» Problem statement:
The output is the lines below from the one with "This screenshot has width=800, height=402." through the one with "The height and width of the screenshot is (618, 1568).", both included, printed exactly and with no other line.

___ Records for this exercise ___

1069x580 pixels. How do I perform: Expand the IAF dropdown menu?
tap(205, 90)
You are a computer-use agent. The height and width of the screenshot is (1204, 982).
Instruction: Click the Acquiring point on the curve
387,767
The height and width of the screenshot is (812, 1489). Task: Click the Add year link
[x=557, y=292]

___
___ Records for this exercise ___

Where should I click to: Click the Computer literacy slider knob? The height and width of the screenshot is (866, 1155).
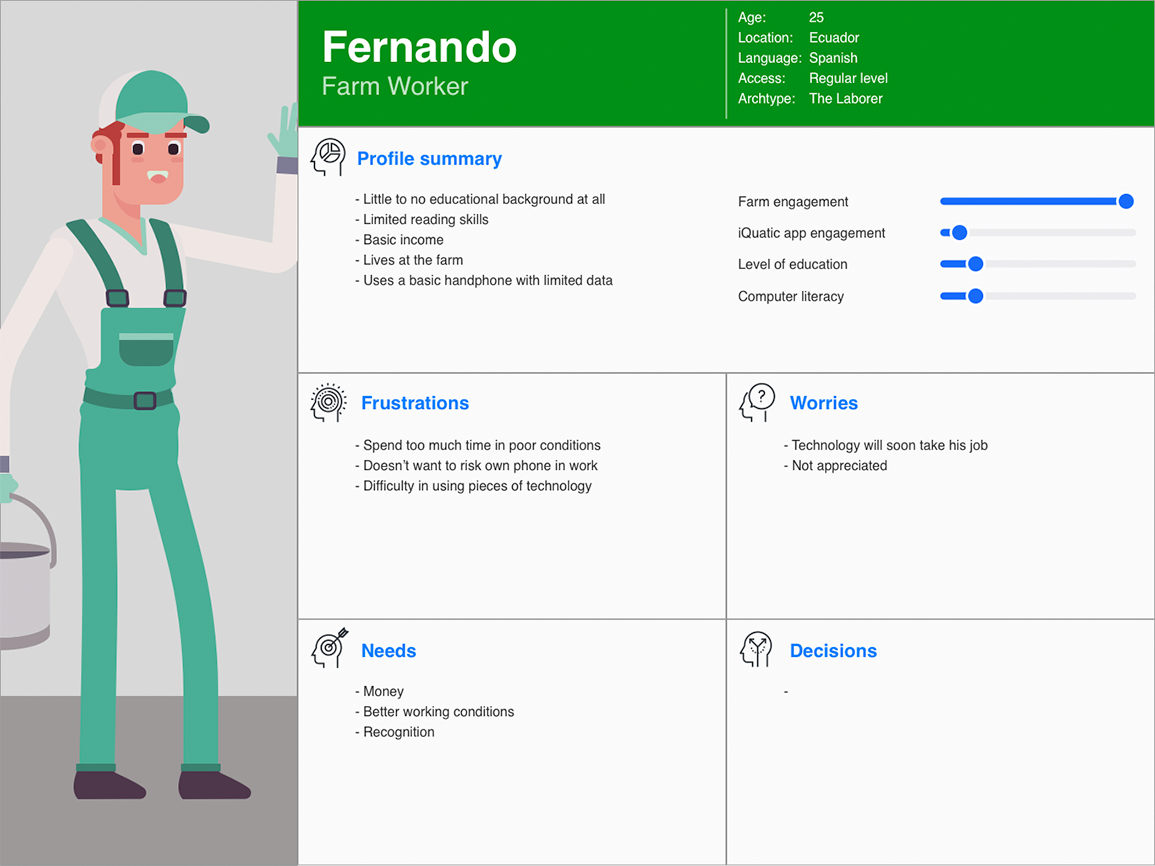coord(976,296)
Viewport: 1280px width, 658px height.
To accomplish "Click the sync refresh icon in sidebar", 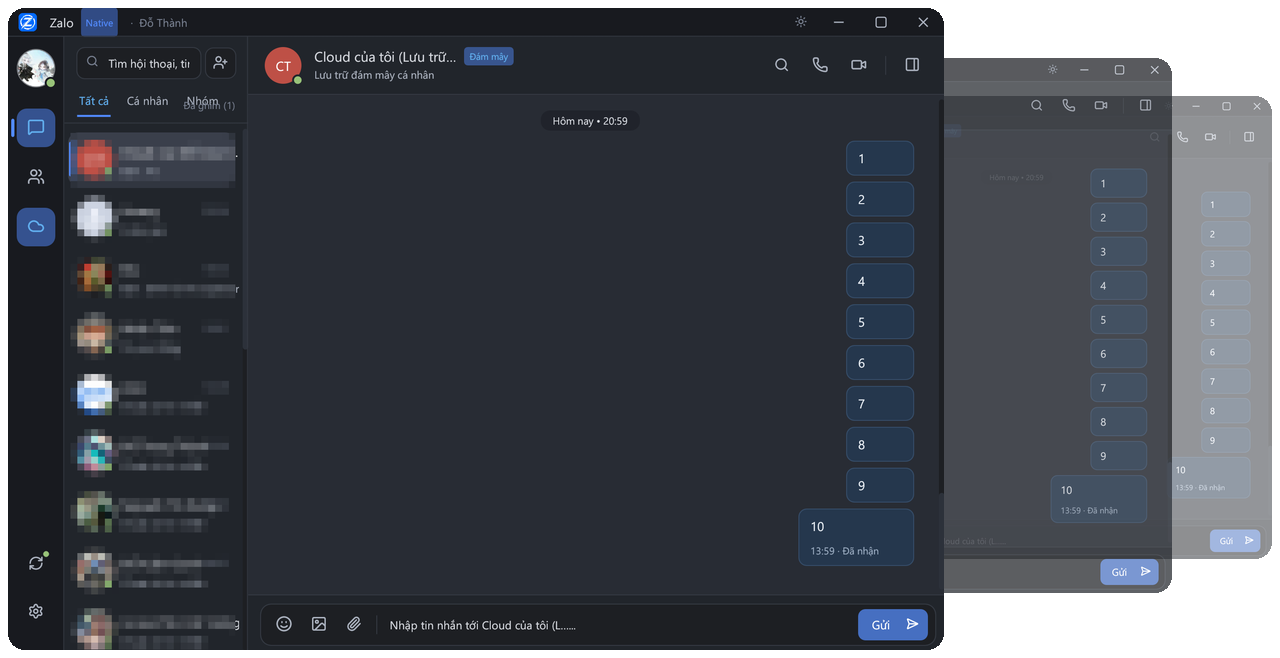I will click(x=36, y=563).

___
___ Records for this exercise ___

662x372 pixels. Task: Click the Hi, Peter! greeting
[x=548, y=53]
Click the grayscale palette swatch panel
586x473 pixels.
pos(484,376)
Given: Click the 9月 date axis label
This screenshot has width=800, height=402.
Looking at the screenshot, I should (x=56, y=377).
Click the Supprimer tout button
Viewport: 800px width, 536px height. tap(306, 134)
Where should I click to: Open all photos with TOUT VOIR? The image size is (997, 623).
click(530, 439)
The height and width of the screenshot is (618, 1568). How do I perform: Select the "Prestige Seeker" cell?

___

» Output:
This screenshot has width=800, height=402.
Looking at the screenshot, I should (x=56, y=377).
Click the Supprimer tout button
Viewport: 800px width, 536px height. tap(306, 134)
Where should I click to: Open all photos with TOUT VOIR? The image size is (997, 623).
click(530, 439)
The height and width of the screenshot is (618, 1568). How do I perform: Select the "Prestige Seeker" cell?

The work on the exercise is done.